Why SVM struggles to find good features among garbage?

Question

I'm work on a small data set with a many features where most of them are just garbage. The goal is to have a good classification accuracy on this binary classification task.

So, I made up a small example code illustrating the problem. The code simply creates a binary data set with a lot of random features and one useful feature for the class label 1. Then I perform a simple model selection via on a linear SVM. The problem is that the classification accuracy is very poor or even random. (I also tried with a StratifiedKFold with equal results)

So, why the SVM struggles so much in finding the good pattern? This could also be a problem of reduced number of samples but I can't increase the dataset.

P.S. I would like to solve the problem (if a solution exist) without feature selection

import numpy as np
from sklearn.utils import shuffle
from sklearn import preprocessing
from sklearn.svm import SVC
from sklearn.grid_search import GridSearchCV
from sklearn.cross_validation import StratifiedShuffleSplit

# dataset
N = 10
X1 = np.random.rand(N,500)
X2 = np.random.rand(N,500)
X2[:,100] = 1
data = np.concatenate((X1,X2), axis=0)
labels = np.concatenate((np.zeros(N),np.ones(N)))

# shuffle and normalization
data, labels = shuffle(data, labels)
scaler = preprocessing.StandardScaler().fit(data)                                      
data_n = scaler.transform(data)

# CV
sss = StratifiedShuffleSplit(labels, n_iter=100, test_size=0.4, random_state=0)
clf = GridSearchCV(SVC(kernel='linear'), {'C': np.logspace(-4,2,100)}, cv=sss)
clf.fit(data_n, labels)
for params, mean_score, scores in clf.grid_scores_:
    print("%0.3f (+/-%0.03f) for %r" % (mean_score, scores.std() * 2, params))

Thanks.

Answer 1

TL;DR: Garbage in, garbage out. Selecting better features will promote a better model. (Sometimes the answer really is that simple!) What follows is a description of one path forward to selecting higher-quality features in the context of fitting an SVM.

SVM performance can suffer when presented with many garbage features because the model only works with the data through the kernel function, rather than working with the features directly as in a more traditional regression analysis. I'll illustrate by comparison to the standard linear kernel and the so-called "automatic relevance determination" method.

The standard linear kernel function is $K_1(x,x^\prime)=x^Tx^\prime.$ All features contribute to the output of $K_1$: first we compute the element-wise product, then we sum the products.
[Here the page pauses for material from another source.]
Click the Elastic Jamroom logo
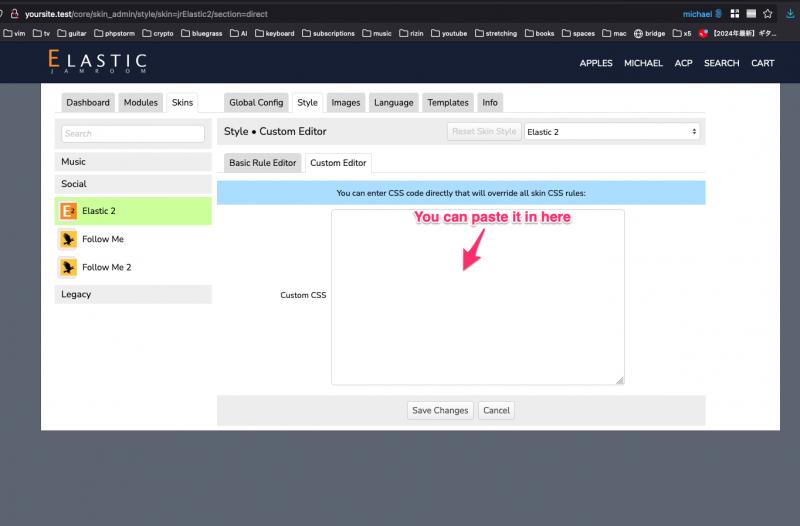The width and height of the screenshot is (800, 526). (x=97, y=62)
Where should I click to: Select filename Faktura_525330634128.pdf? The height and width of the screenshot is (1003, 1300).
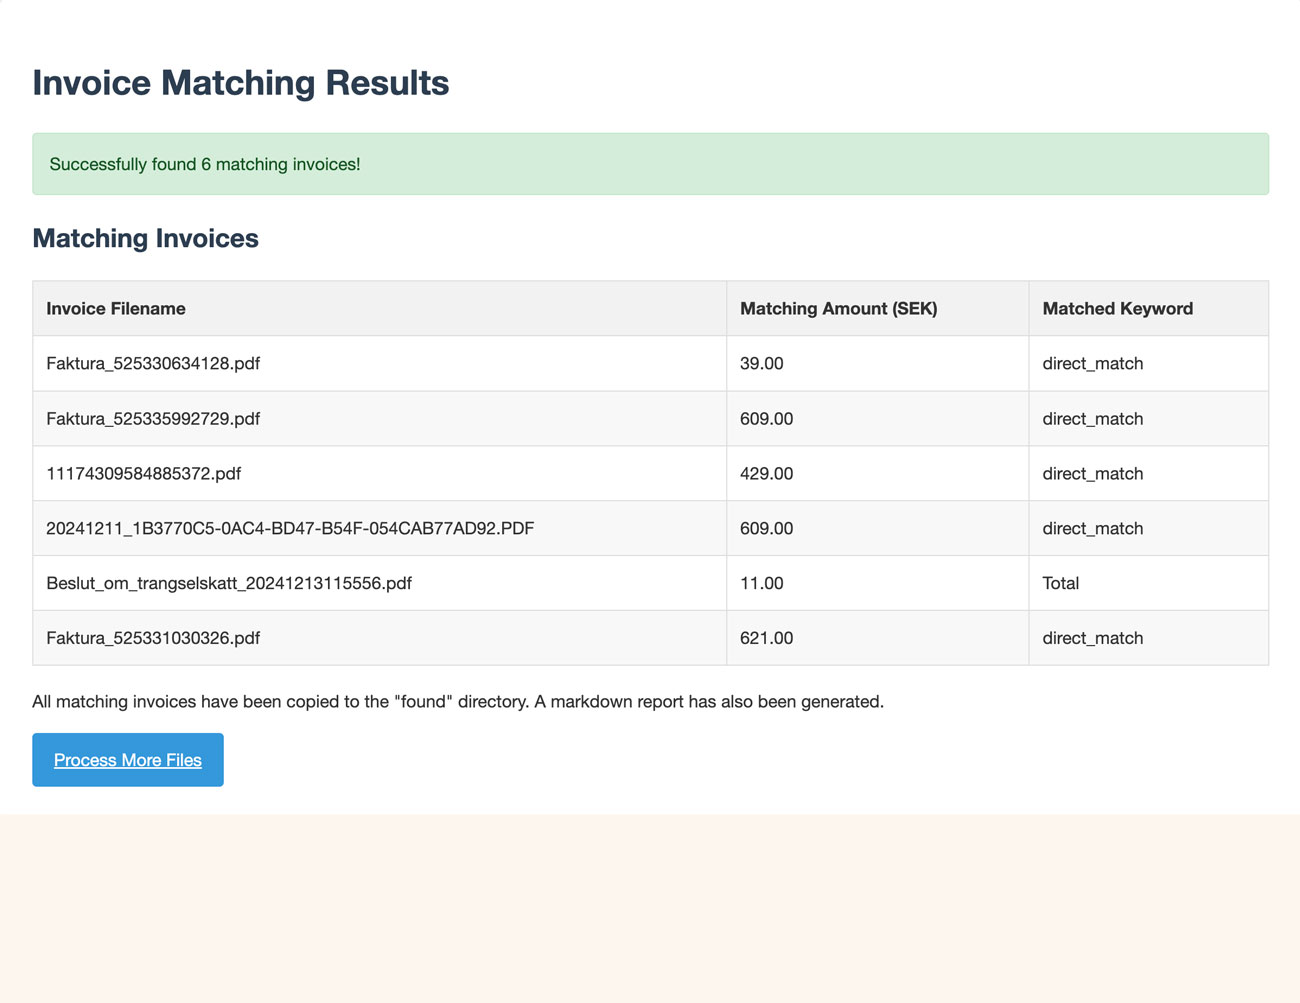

There's no step that assesses which components of $x$ are more useful than others.

We could, if we were so inclined, include a scalar factor $\gamma$ to yield $K_2(x,x^\prime)=x^T\gamma x^\prime,$ but a scalar $\gamma$ simply has the effect of re-scaling $C$, so there are contours of equal performance quality in $(\gamma,C)$ space.

But if we replace $\gamma$ with diagonal, symmetric positive semi-definite (SPSD) $\Gamma$, we have $K_3(x,x^\prime)=x^T\Gamma x.$ We can think of this as estimating a coefficient for each entry in $x$, i.e. each feature. We may interpret diagonal elements of $\Gamma$ nearer to zero as contributing relatively little to the classification output, while diagonal elements larger in absolute value contribute more to the output. On the one hand, for $d$ features, you now have $d+1$ tuning parameters (each element of $\Gamma$ and $C$), but on the other, you may submit all features directly to the SVM.

This procedure can be further generalized to non-diagonal, but still SPSD, $\Gamma$ to admit nonzero correlation among features. This will yield $\frac{d(d+1)}{2}+1$ tuning parameters, which rapidly becomes unattractive as $d$ grows.

Finally, this ARD approach may be extended to other kernels. The RBF kernel varies through the squared Euclidean distance, so we may write $K_4=\exp\left(\frac{(x-x^\prime)^T\Gamma(x-x^\prime)}{\sigma}\right),$ and in general replace any squared Euclidean distance with $(x-x^\prime)^T\Gamma(x-x^\prime).$

P.S. I would like to solve the problem (if a solution exist) without feature selection

So... you want to find a subset of features which have high predictive value, but you don't want to do "feature selection"? Perhaps I'm being dense, but it sounds like what you're after is a contradiction in terms. I suppose what an acceptable solution would look like to you depends on how expansive your definition of "feature selection" is.